··· RECORD EXCERPTS ···

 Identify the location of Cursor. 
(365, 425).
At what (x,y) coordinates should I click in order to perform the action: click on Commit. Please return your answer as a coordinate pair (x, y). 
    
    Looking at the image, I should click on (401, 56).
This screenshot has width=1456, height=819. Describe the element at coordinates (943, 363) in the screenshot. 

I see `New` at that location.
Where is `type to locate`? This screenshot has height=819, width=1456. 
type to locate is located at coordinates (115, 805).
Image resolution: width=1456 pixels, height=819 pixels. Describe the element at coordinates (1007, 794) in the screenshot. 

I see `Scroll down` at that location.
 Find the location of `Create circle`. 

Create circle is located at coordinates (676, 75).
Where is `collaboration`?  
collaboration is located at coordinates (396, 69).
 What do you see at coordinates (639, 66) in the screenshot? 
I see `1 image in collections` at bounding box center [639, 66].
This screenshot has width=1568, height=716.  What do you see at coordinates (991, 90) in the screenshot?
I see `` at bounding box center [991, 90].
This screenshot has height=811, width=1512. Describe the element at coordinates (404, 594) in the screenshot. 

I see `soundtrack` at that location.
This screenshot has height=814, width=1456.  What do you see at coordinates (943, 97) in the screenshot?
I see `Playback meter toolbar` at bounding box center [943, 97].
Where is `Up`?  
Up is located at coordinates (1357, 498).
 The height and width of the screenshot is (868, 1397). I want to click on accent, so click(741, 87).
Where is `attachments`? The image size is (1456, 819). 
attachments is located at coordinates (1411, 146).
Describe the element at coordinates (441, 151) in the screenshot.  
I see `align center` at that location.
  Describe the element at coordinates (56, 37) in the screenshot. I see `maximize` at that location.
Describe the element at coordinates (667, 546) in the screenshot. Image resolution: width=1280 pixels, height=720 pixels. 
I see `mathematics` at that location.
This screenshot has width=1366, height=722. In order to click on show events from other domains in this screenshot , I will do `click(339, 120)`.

···

- [WHAT TO PRODUCE]: Please reproduce every item above word for word, with no changes.

- [FINAL ANSWER]:
 Identify the location of Cursor. 
(365, 425).
At what (x,y) coordinates should I click in order to perform the action: click on Commit. Please return your answer as a coordinate pair (x, y). 
    
    Looking at the image, I should click on (401, 56).
This screenshot has width=1456, height=819. Describe the element at coordinates (943, 363) in the screenshot. 

I see `New` at that location.
Where is `type to locate`? This screenshot has height=819, width=1456. 
type to locate is located at coordinates (115, 805).
Image resolution: width=1456 pixels, height=819 pixels. Describe the element at coordinates (1007, 794) in the screenshot. 

I see `Scroll down` at that location.
 Find the location of `Create circle`. 

Create circle is located at coordinates (676, 75).
Where is `collaboration`?  
collaboration is located at coordinates (396, 69).
 What do you see at coordinates (639, 66) in the screenshot? 
I see `1 image in collections` at bounding box center [639, 66].
This screenshot has width=1568, height=716.  What do you see at coordinates (991, 90) in the screenshot?
I see `` at bounding box center [991, 90].
This screenshot has height=811, width=1512. Describe the element at coordinates (404, 594) in the screenshot. 

I see `soundtrack` at that location.
This screenshot has height=814, width=1456.  What do you see at coordinates (943, 97) in the screenshot?
I see `Playback meter toolbar` at bounding box center [943, 97].
Where is `Up`?  
Up is located at coordinates (1357, 498).
 The height and width of the screenshot is (868, 1397). I want to click on accent, so click(741, 87).
Where is `attachments`? The image size is (1456, 819). 
attachments is located at coordinates (1411, 146).
Describe the element at coordinates (441, 151) in the screenshot.  
I see `align center` at that location.
  Describe the element at coordinates (56, 37) in the screenshot. I see `maximize` at that location.
Describe the element at coordinates (667, 546) in the screenshot. Image resolution: width=1280 pixels, height=720 pixels. 
I see `mathematics` at that location.
This screenshot has width=1366, height=722. In order to click on show events from other domains in this screenshot , I will do `click(339, 120)`.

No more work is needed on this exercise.